Verify restorability: the drill
Do not wait for an incident. Schedule a test restore:
# 1. Create a fresh test server or local Docker environment
# 2. Download the most recent backup
# 3. Import the database
mysql -u root -p wordpress_test < backup.sql
# 4. Restore files
rsync -a backup/wp-content/uploads/ wp-content/uploads/
# 5. Fix permissions
chown -R www-data:www-data wp-content/uploads
find wp-content/uploads -type d -exec chmod 755 {} \;
find wp-content/uploads -type f -exec chmod 644 {} \;
# 6. Update URLs if testing on a different domain
wp search-replace example.com staging.example.com
# 7. Test the site
curl -s -o /dev/null -w "%{http_code}" https://staging.example.comChecklist after restore:
- Homepage loads
- Admin login works
- Media files render
- Contact forms submit
- WooCommerce products display
- Checkout works (test mode)
- Cache flushes cleanly
- Error logs are quiet
Alerting that actually works
A backup failure alert is useless if nobody sees it. Set up:
- Plugin-level alerts — Email on failure to a distribution list, not one person
- Monitoring service — UptimeRobot, HetrixTools, or similar to check for stale backup files
- Heartbeat test — A simple script that checks if the most recent backup is newer than 25 hours and reports if not:
#!/bin/bash
BACKUP_DIR="/mnt/backups/example.com"
LATEST=$(find "$BACKUP_DIR" -name "*.sql.gz" -mtime -1 | head -1)
if [ -z "$LATEST" ]; then
echo "BACKUP MISSING: No backup in last 24h for example.com"
exit 1
fiCleanup and retention
Backups can silently consume disk space.
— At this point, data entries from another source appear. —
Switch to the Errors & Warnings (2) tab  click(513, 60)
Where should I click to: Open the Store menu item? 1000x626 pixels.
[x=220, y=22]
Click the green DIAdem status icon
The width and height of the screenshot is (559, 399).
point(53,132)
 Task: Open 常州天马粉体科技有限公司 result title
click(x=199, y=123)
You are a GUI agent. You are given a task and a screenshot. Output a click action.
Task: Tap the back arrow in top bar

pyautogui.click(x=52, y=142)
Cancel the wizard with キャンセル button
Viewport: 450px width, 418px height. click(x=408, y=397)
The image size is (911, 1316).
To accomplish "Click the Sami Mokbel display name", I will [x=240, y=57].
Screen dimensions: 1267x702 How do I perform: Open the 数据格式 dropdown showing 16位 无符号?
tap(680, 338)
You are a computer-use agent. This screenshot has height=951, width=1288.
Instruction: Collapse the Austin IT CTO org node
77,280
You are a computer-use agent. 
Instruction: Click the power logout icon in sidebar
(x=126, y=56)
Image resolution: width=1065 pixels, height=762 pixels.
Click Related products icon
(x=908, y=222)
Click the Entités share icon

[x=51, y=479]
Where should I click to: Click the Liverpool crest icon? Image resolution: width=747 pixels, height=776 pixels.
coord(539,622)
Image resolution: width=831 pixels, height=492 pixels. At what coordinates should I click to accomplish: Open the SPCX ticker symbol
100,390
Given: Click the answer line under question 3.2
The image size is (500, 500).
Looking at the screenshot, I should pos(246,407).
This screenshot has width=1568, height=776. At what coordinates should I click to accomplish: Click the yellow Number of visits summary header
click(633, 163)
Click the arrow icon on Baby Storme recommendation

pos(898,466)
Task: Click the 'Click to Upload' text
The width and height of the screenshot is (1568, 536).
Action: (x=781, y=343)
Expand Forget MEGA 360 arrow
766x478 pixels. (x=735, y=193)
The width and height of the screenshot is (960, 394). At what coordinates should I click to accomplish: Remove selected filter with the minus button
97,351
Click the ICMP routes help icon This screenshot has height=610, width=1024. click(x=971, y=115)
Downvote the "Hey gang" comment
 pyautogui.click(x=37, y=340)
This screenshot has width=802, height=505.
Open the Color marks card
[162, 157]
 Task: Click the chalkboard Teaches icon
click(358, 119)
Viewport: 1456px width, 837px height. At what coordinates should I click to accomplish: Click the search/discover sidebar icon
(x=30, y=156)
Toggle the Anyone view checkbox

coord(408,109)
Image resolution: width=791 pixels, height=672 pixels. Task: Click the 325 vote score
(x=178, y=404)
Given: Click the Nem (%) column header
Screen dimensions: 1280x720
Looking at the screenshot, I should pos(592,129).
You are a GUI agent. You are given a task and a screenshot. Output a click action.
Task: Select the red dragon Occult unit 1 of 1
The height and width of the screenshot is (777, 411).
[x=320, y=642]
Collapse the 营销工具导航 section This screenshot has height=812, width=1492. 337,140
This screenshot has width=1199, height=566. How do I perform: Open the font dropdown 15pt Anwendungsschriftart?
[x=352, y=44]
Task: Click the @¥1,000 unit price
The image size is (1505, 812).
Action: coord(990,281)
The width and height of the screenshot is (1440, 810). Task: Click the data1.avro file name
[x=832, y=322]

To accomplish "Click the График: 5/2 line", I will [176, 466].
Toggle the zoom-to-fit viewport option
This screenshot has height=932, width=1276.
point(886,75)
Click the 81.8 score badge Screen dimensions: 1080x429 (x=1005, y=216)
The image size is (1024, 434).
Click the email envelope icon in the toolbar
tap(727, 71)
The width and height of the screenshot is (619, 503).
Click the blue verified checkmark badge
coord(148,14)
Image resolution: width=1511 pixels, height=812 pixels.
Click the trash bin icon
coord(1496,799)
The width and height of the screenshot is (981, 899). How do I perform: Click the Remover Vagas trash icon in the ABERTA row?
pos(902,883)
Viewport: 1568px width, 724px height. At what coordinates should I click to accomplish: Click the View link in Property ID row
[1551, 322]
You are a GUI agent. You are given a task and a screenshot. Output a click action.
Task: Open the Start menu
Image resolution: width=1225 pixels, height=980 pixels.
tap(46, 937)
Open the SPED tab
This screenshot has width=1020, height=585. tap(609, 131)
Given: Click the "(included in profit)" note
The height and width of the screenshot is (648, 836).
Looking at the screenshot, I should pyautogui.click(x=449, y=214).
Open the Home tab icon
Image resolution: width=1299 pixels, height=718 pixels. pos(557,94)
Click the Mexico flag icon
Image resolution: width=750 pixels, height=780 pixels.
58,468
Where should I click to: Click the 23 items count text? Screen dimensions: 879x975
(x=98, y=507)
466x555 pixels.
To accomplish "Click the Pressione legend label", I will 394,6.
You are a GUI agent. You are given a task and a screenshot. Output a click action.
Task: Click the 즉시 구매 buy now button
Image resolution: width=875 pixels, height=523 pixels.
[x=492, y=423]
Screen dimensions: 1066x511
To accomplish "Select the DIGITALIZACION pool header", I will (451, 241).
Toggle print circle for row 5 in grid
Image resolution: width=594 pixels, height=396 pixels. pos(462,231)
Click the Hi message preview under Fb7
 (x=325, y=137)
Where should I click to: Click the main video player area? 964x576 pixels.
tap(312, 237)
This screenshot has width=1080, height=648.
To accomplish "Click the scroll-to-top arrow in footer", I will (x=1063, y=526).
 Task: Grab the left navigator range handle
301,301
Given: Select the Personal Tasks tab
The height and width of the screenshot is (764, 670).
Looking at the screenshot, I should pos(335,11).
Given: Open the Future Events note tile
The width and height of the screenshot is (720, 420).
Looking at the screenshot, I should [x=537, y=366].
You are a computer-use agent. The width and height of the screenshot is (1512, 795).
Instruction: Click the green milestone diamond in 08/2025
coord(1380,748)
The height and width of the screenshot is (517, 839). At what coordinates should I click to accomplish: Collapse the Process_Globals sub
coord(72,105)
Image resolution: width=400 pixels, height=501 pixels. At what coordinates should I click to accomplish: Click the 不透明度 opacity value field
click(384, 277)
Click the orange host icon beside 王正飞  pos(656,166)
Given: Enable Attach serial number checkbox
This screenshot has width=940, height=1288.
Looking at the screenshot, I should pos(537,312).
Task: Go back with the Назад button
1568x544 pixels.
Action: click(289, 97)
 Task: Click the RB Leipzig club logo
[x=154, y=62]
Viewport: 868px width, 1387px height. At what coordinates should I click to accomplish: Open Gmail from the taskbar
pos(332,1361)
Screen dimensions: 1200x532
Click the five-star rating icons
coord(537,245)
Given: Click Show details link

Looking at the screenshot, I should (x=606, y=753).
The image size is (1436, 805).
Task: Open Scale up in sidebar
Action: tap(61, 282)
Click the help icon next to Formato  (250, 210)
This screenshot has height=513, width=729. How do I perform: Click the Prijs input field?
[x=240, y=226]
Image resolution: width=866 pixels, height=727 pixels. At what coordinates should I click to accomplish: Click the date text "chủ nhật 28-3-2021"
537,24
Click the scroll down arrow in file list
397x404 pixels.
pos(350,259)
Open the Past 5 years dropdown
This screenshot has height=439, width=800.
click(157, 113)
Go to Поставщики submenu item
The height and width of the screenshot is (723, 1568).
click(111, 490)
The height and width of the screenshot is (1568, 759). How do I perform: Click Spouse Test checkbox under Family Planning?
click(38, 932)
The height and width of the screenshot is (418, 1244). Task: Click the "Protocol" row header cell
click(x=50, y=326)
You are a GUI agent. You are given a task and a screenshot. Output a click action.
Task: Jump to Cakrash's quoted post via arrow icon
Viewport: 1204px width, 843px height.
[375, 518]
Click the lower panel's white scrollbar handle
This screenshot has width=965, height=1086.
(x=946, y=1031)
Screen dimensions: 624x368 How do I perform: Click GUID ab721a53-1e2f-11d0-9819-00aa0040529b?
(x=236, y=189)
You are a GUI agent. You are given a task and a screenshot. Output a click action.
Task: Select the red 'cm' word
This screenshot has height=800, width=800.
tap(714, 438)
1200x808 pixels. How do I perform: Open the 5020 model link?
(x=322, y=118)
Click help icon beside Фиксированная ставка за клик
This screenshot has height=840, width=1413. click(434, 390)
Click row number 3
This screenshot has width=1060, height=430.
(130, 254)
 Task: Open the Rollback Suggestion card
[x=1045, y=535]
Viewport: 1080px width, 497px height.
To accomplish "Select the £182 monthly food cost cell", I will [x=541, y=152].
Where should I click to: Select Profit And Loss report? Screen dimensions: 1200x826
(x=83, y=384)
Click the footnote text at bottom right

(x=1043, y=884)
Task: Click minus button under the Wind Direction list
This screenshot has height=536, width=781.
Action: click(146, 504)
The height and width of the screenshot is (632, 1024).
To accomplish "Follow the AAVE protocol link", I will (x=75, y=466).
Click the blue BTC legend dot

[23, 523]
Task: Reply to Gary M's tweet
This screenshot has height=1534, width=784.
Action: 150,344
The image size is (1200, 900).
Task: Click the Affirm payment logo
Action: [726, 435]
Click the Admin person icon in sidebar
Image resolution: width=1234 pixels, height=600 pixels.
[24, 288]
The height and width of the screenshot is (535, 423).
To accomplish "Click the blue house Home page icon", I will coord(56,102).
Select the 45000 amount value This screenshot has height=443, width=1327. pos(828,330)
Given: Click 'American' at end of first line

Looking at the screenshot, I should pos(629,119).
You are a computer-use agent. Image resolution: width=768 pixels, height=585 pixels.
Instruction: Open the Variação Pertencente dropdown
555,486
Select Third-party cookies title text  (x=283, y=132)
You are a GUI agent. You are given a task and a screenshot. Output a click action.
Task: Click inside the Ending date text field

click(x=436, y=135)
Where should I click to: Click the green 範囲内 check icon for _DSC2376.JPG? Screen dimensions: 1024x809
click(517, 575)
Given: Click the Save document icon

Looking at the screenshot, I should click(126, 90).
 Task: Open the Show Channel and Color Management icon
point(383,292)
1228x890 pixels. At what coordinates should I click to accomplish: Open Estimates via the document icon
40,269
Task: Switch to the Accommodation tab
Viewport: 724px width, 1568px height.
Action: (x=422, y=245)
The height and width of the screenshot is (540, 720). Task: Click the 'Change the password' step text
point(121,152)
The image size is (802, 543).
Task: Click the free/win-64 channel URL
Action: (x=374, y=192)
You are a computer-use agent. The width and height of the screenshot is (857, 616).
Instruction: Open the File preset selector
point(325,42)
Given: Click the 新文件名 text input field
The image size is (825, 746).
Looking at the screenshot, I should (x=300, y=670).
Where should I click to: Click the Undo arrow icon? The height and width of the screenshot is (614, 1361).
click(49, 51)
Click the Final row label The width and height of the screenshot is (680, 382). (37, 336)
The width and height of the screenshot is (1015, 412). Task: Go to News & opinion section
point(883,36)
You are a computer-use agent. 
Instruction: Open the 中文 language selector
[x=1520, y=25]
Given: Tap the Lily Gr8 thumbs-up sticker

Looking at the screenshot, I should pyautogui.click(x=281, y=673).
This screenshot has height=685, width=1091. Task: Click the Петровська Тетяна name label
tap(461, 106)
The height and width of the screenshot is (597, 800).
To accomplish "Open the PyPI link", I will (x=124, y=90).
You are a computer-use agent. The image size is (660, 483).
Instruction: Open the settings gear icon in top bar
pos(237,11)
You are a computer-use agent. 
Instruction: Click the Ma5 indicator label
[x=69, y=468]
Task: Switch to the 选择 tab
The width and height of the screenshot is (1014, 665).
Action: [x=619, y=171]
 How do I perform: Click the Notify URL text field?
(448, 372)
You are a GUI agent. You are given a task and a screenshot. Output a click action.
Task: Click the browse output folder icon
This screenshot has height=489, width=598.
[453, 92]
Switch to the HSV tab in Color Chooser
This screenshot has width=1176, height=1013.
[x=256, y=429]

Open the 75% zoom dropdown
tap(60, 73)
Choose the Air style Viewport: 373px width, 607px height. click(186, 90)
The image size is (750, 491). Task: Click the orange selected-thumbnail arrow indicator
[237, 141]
Set up cleanup:
# Delete backups older than 30 days
find /mnt/backups/example.com -name "*.sql.gz" -mtime +30 -delete
find /mnt/backups/example.com -name "*.tar.gz" -mtime +30 -deleteFor S3 or R2, use lifecycle rules to auto-expire old objects. Do not rely on the backup plugin’s retention settings alone — verify they actually work by checking storage after a month.
When to upgrade from plugin backups
Plugin-based backups work well for most small and mid-size sites. Consider server-level or external backups when:
- The site is larger than 5 GB in uploads
- Database is larger than 1 GB
- Backup windows conflict with traffic patterns
- You need point-in-time recovery (binary log + snapshots)
- Compliance requires encrypted, immutable backups
Server-level options: mysqldump + rsync, restic, borgbackup, provider snapshot APIs, or managed database backup services.
A backup that has never been tested is not a backup — it is a hope.